--- Supplied text ---
The Role of Mental Representations in Cognitive Studies of Film

Anthony Chemero and Andrei Cimpian

Department of Psychology

Franklin and Marshall College

Lancaster, PA 17604-3003 USA

 

Classical cognitive science (Fodor and Pylyshyn 1988) is founded on the idea that mind is a digital computer and that thinking is computation.  Since computation is usually understood as the rule-governed manipulation of representations (Haugeland 1985), this foundational idea requires the assumption that the mind contains representations of aspects of the environment.  Yet, due to advances in modeling within cognitive science, many have been denying this necessary condition.  That is, many have embraced anti-representationalism – very roughly, the idea that cognition does not involve representations at all. Due to the emphasis they place on the role of perceptual and cognitive processes in viewing films, sympathizers of Cognitive Film Theory (CFT) would benefit from a clear perspective on the relevance of this debate to their field in its current state, as well as on its potential implications for future research. In short, an awareness of the issues involved in the cognitive scientists’ disagreement over representations is likely to enhance the theoretical acuity of CFT. Thus, the thrust of this paper is to discuss the degree to which CFT should find it useful to rely on mental representations in its interpretation of film viewing; to this end, we will first provide and explain one standard definition of mental representation and then apply it, along with a non-representational account, to a phenomenon commonly encountered, especially in movie theaters – people’s ability to see a surface on which colored light is projected as either a two-dimensional surface or a three-dimensional scene, but never both. The conclusion of the paper will draw on the comparison of the two approaches to this phenomenon in order to reach more general conclusions about the usefulness of adopting either stance (representationalist or non-representationalist) in CFT research.

          We will start by providing a definition of representation that will match up with both philosophical tradition and current usage in cognitive science (Chemero 2000).  In order to show that something is a representation, it will suffice to show that it meets the following three conditions.

A feature R0 of a system S (say, an organism) will be counted as a Representation for S if and only if:

(R1) R0 stands between a representation producer P and a representation consumer C (say, a part of the perceptual apparatus of S) that have been standardized to fit one another.

(R2) R0 has as its proper function to adapt the representation consumer C to some aspect A0 of the environment, in particular by leading S to behave appropriately with respect to A0, even when A0 is not the case.

(R3) There are (in addition to R0) transformations of R0, R1...Rn, that have as their function to adapt the representation consumer C to corresponding transformations of A0, A1...An.

Though, we will not defend this definition here (see Chemero 1998, Chemero and Eck 1999, Millikan 1984), we will very briefly point out a few of its features.  First, as mentioned above, since it requires a representation to have functions, it is teleological (R2).  Second, it requires that the representation serve as a representation in the context of producing and consuming devices (R1). Combining R1 and R2, we could say that something is a representation whenever it is one of several things that were designed to be used as representations by some agent (where ‘agent’ is intended to be neutral among humans, non-human animals, and machines).  Third, it requires that a representation be part of a system of representations (R3).  Agents must be able to represent more than one thing, else they should not be thought of as representing anything at all.  Fourth, it requires that we follow Millikan (1984) in focusing on the representation consumer in determining the content of a representation – the content is the way the world would need to be for the behavior caused by the representation consumer to be adaptive (R2).

--- Information supplied ---
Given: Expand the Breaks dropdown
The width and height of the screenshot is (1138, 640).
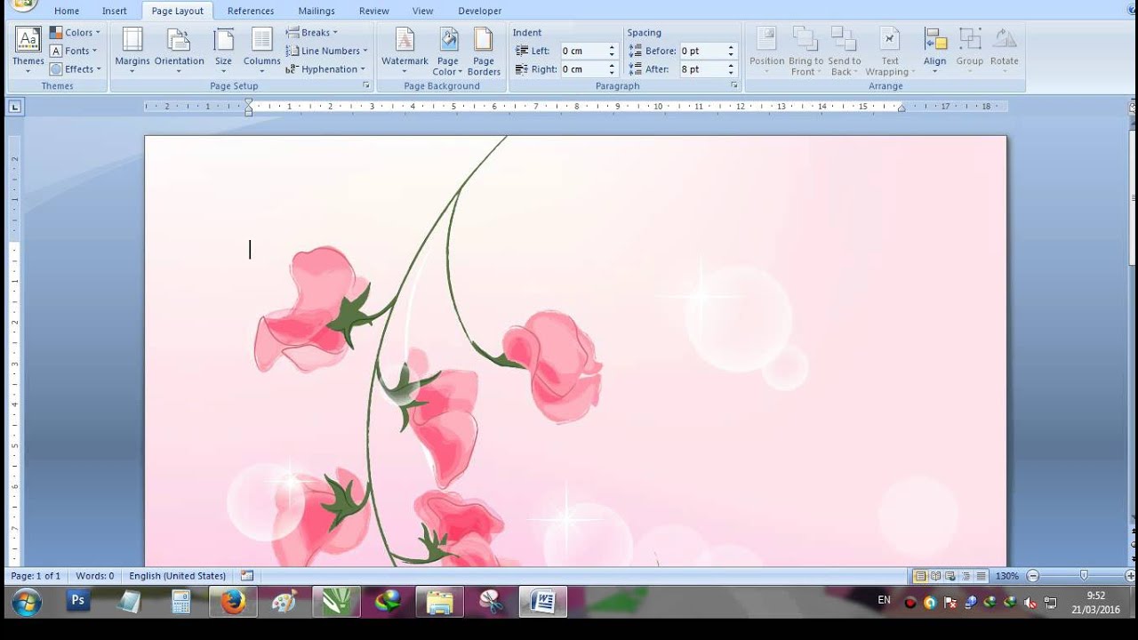Looking at the screenshot, I should (312, 33).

--- Objectives ---
**1)** In the paper on mental representations, what idea is classical cognitive science said to be founded on?
**2)** Decide whether each statement agrees with the paper on mental representations: (a) The paper defends its definition of representation. (b) The definition requires a representation to be part of a system of representations. (c) The word "agent" in the definition refers only to humans.
The listing has nothing to do with this.

--- The answers ---
**1)** The idea that mind is a digital computer and that thinking is computation.

**2)**
(a) No: "we will not defend this definition here"
(b) Yes: "it requires that a representation be part of a system of representations (R3)"
(c) No: "where ‘agent’ is intended to be neutral among humans, non-human animals, and machines"